The two types of wand that are available in the UK are the IC Relief EZ Magic and the TheraWand® which (in the UK) you can buy here.

I prefer the TheraWand®/PelviWand® “LA Wand” or "Essential" – it’s exactly the same diameter as my finger so patients know that if they’ve been ok with my treatment that the TheraWand® will be as comfortable for them to use. The EZ Magic is also about the same diameter. It’s something I regularly advise patients to use, I used it in my research and its £44.99 and the EZ Magic is £62.50. Some people like the EZ Magic as it’s made from glass and can be cooled, but I find the PelviWand®/TheraWand® cools well anyway. Both also get warm within moments of being inside you, so I’m not sure this is a notable benefit. As it’s made from glass the EZ Magic is also non porous (which avoids potential contamination of bacteria or yeast), and can be sterilised or used with an intimate accessory cleaner. The cleaning guidance for the PelviWand®/TheraWand® also keeps it suitably clean, and as the vagina is such a naturally self cleaning area and is well used to dealing with invading bacteria (people have sex in all different ways and have done forever, it’s a resilient self-cleaning area) I’m not sure this is a notable difference either way as long as you’re sensible about keeping the wand clean. It shouldn’t need sterilising. The EZ Magic is also reported to have a higher tensile strength than acrylic. However, you’ll not be using that much pressure through your pelvic floor (you shouldn’t need to!!) so I think this argument is null and void. There are strengths and weaknesses to both wands, and they both do a great job. In my experience it generally comes down to cost and the PelviWand®/TheraWand® wins on that account, though the difference in price is less than it used to be.

How to use your:

1) Get comfy. Lie down on your bed/couch with pillows supporting your back and your knees bent, or in a bath of warm water if you prefer. You can also do this standing up in a crouch, but it's much more tricky.

2) Apply some lubricant. This can really help with desensitising your vaginal walls as well, which can become really sore when you are experiencing pelvic pain. I like the Yes Oil Based lubricant

3) Place the smooth end of the wand into your Vagina up to the first curve, which is about 10cm. Think of your pelvic floor as a clock, where the clitoris is at 12 o’clock and the back passage is at 6 o’clock. Aim for 5 o’clock or 7 o’clock, which will mean that the handle of the wand is in line with your opposite leg. You should always avoid 11-1 o'clock and 5-7 o'clock as that's where your urethra and bowel sit. We don't want to press on them.

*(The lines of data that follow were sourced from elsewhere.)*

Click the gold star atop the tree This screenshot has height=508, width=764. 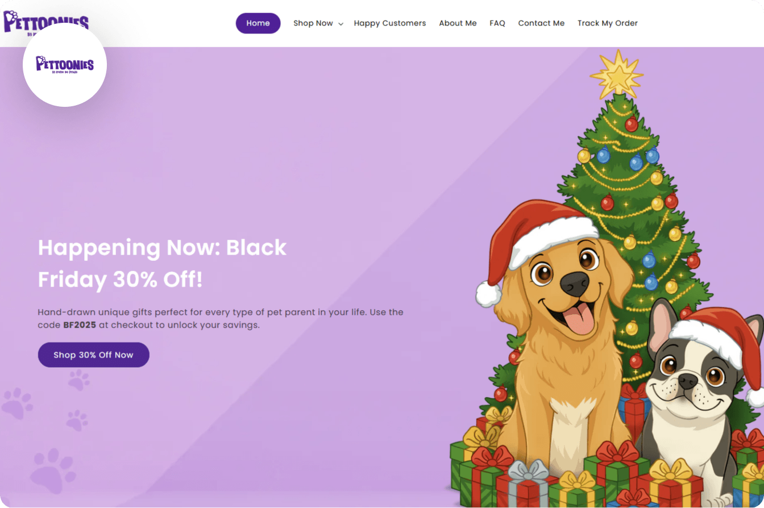(617, 74)
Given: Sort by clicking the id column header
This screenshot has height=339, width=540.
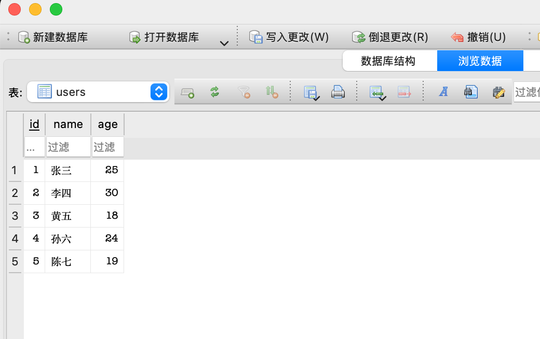Looking at the screenshot, I should click(34, 124).
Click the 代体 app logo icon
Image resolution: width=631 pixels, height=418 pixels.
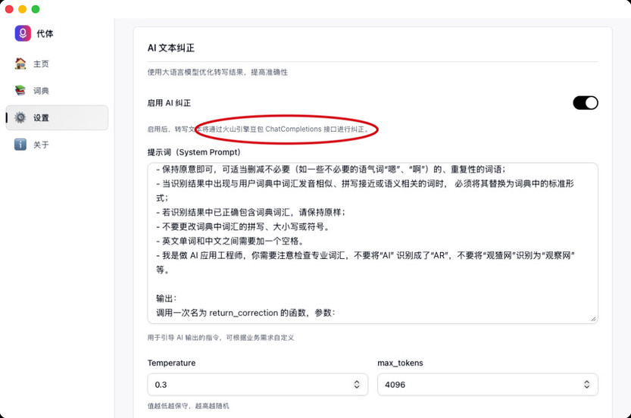click(x=22, y=33)
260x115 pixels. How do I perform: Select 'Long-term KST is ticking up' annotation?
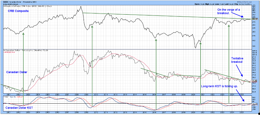(221, 86)
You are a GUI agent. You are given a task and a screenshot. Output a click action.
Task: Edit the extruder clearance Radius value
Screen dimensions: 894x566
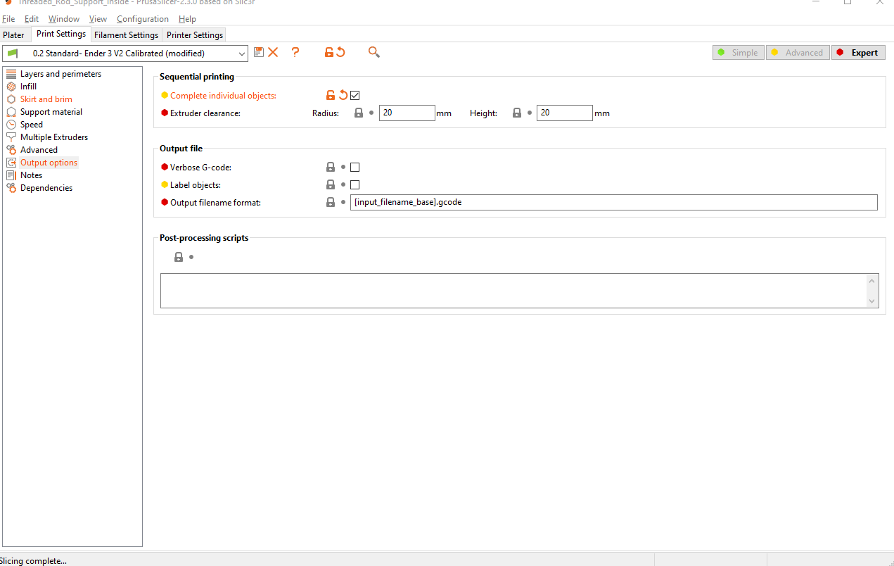[x=407, y=113]
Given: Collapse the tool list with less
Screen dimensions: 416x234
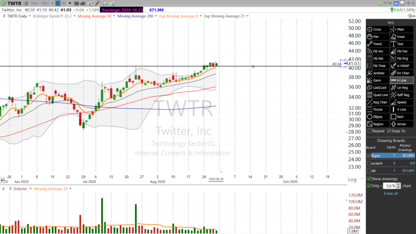Looking at the screenshot, I should (x=390, y=22).
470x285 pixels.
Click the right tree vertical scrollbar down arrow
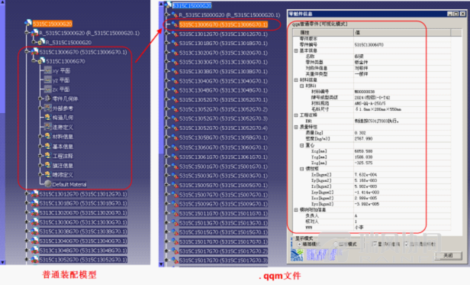(161, 264)
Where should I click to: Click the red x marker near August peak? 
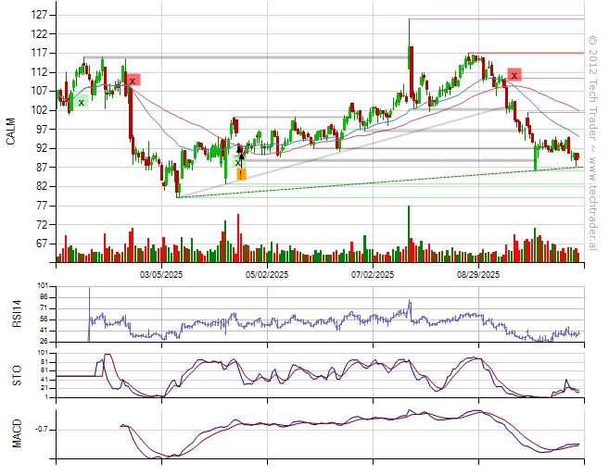click(514, 74)

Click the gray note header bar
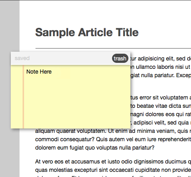click(71, 58)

4) Pull in your back passage as if to stop from breaking wind – this activates the whole of your pelvic floor muscles and you should feel a slight lift through your wand. Now apply a gentle but firm pressure downwards as you try to relax your pelvic floor. Use the wand to guide the muscles downwards and give them a bit of a stretch. Repeat this 5 or 6 times then head to the other side at the back (5 or 7 o’clock) but remember that you need to pull the wand out before you turn it round as your bowel is in the middle and we don’t want to poke it.

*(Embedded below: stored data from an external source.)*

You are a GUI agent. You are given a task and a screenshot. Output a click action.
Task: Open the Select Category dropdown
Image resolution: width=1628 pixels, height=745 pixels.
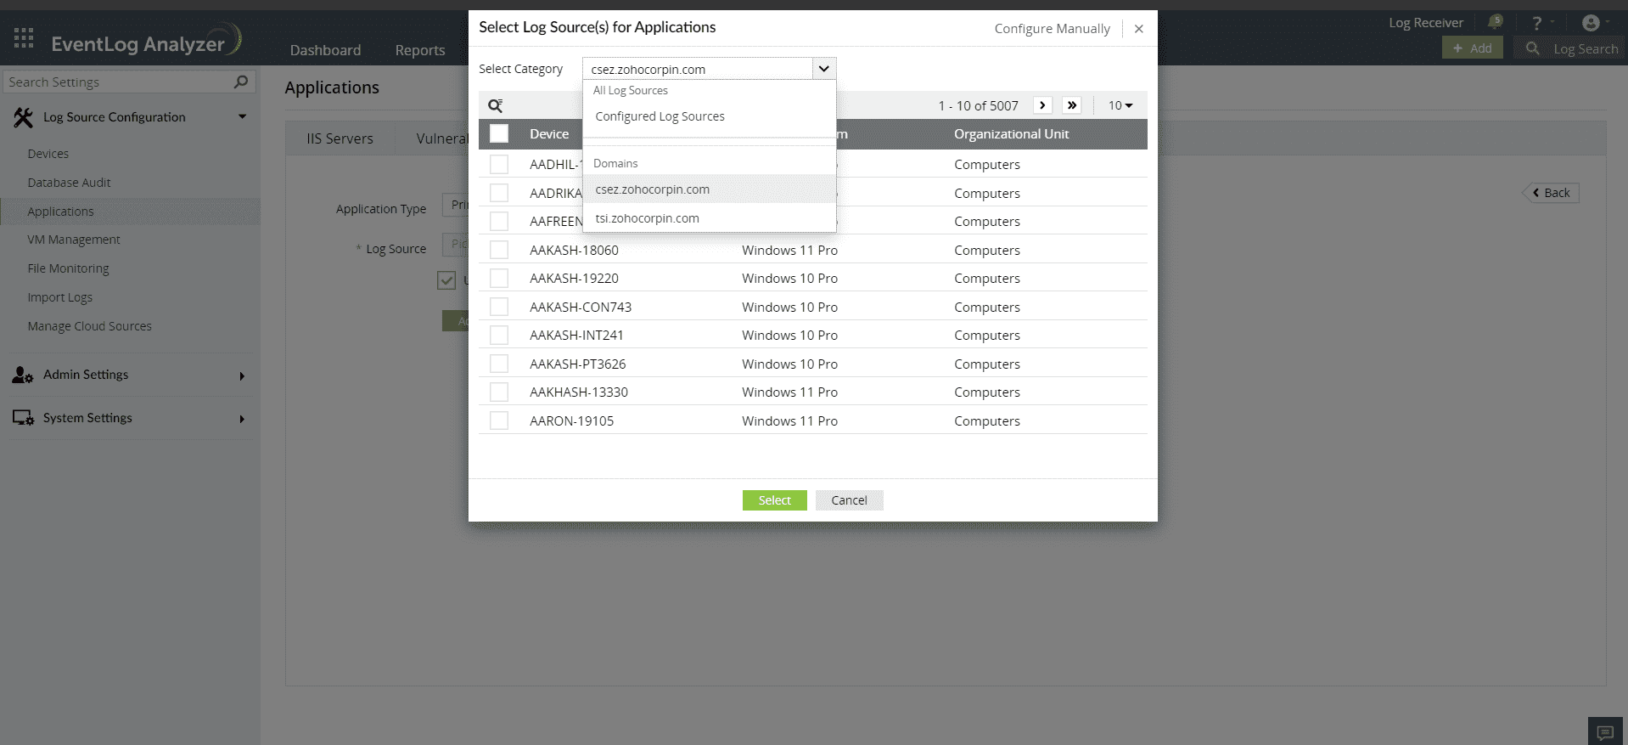[822, 68]
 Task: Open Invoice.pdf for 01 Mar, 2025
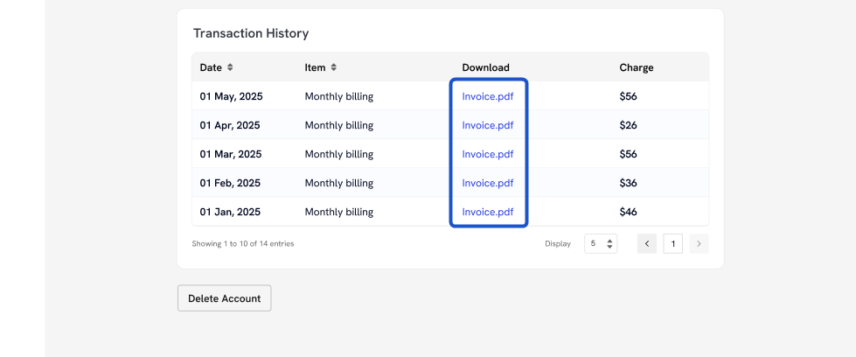click(x=487, y=154)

5) After releasing both sides you should feel more relaxed in the middle. Now check how well the muscles have “learnt” how to release by resting the wand on one side whilst you pull in and then relax your back passage. You should feel the wand move downwards again. If not then spend some more time releasing the muscle and practising relaxing til you’ve got it.

• Pelvic Therapies have a good sheet describing how to use the PelviWand®/TheraWand® here.

Final Tips:

• Wash it with soap and water, keep it visibly clean. No alcohol gel – that’ll tarnish it. Have a look at the manufacturer's guidelines for more advice

• Don’t use it if you’re making your symptoms worse or if you have an infection. Any bleeding, excessive pain or lingering pain – get in touch with your GP and/or your Physio straight away! It might be worth having another session with your physio learning how best to use your wand.

• Your physio will know your muscles well and should be able to point out other areas for you to target with the wand.

• Little and often! 5 minutes every day or every other day can really help – for the evidence of how a wand can help you have a look at any of my blogs/vlogs about my research.